Pretend you are standing in front of a dozen different types of pasta sauce. They all look good, but you need to know what is best for your family. Have you ever had this happen? I know I have. The nutrition facts label is the perfect place to help you make the right decision. Here is how you can use the nutrition facts label to help you decide.

Label basics

Watch for these terms to help you know what the label is telling you.

Serving size

Serving size tells you how to understand the rest of the information on the label. For example if the serving size is one-quarter cup, a nutrtion lable would list the facts based on a one-quarter cup serving. Serving size is important to understand because most people have larger servings than what is listed, but they still think what they eat is a serving. If this is the case, you need to adjust the rest of the label based on how much you eat.
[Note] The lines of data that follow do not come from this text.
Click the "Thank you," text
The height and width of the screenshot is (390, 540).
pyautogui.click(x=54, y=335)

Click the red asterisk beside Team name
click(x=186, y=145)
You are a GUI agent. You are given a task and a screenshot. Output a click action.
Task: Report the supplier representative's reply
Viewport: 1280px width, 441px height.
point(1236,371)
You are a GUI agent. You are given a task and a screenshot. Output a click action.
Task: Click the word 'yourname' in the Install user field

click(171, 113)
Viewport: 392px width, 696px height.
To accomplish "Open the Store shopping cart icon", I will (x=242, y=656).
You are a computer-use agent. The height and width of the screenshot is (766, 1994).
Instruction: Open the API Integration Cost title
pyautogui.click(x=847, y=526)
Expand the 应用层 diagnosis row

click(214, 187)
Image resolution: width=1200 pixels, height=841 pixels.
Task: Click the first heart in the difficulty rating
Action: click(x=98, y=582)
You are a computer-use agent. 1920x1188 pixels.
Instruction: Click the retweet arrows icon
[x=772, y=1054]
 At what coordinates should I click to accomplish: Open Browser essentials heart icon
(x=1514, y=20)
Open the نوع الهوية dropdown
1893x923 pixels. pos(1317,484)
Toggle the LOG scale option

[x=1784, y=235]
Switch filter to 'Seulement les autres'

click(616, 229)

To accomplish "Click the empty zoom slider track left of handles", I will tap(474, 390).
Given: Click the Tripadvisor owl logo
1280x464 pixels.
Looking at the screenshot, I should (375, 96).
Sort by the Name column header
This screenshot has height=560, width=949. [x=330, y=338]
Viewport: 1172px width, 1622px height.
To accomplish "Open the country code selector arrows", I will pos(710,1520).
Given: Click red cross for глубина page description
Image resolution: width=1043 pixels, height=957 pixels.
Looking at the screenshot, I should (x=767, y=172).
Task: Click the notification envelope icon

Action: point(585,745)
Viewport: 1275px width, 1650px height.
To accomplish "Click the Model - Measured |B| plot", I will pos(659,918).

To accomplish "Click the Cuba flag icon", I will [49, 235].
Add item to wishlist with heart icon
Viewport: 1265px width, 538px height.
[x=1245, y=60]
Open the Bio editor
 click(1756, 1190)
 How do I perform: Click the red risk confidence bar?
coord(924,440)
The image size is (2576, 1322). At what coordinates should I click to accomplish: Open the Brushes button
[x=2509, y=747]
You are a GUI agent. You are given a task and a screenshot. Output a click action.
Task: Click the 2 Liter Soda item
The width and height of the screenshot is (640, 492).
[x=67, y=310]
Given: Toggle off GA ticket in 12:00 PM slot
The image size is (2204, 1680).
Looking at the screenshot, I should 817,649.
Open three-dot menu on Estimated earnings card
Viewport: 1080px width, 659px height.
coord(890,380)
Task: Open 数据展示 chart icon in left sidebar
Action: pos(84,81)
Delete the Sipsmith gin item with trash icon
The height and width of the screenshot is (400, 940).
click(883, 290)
For example, if you ate one-half cup, or two servings, you would double everything on the label.

Servings per container

Servings per container tells you how many servings are in the package. This can help you figure out how many people or how many meals you can get out of the package. Another way this information is useful is for portion control. The information listed on the nutrition label is per serving or portion.

Calories

Calories are important to keep us moving. If we eat more calories than we use, we will gain weight. The number of calories people need depends many factors including height, weight, gender and activity level. Most nutrition labels are based on a 2,000-calorie healthy adult diet. By watching the number of calories you eat, you will know how many calories you have left for the day.

Percent daily value

The percent daily value, also labeled as % Daily Value or % DV, on the nutrition facts label lets you know how much of a certain nutrient your body needs is in a serving. Like the other nutrition information, the % DV increases based on the number of servings you eat.

Sodium

Sodium is a naturally occurring element needed for daily life. Too much sodium causes health issues. It is important to keep a close eye on the sodium in your food. Try to keep from purchasing foods with sodium added. There are some tricks to reading the label that can help. Canned goods labeled “low sodium” contain less than 140 milligrams of sodium, “very low sodium” contains less than 35 milligrams, and “sodium-free” contains less than 5 milligrams. Be wary of “reduced sodium” on a label. This means it has less sodium than the original version of the same brand label. There is no standard amount of sodium with “reduced sodium.” This means some “reduced sodium” cans could have higher amounts of sodium than the regular version of other brands.

Sugars

Like sodium, sugar is naturally occurring. When people think of sugar, they usually think of table sugar, white and crystal like. Table sugar is just one form of sugar. Sugar comes in a number of forms. Fruit, honey, and milk all have naturally occurring sugars. Recently there was a lot of attention given to high-fructose corn syrup. HFCS is a chemical process to make concentrated sugar. HFCS is found in a number of commercially made sauces, dressings, and even canned foods. It is most commonly found in soda. Like sodium, try to keep from purchasing foods with sugar added and try to avoid products with HFCS in them.

Trans fat

Trans fats are a form of unsaturated fat. Trans fats raise LDL or the “bad cholesterol” and are linked to a number of health issues. Although most trans fats are created during commercial food processing, some can be found naturally in meat and dairy. To try and avoid trans fats, look for them on the nutrition label. Also, try to avoid products that have been through a process called hydrogenation.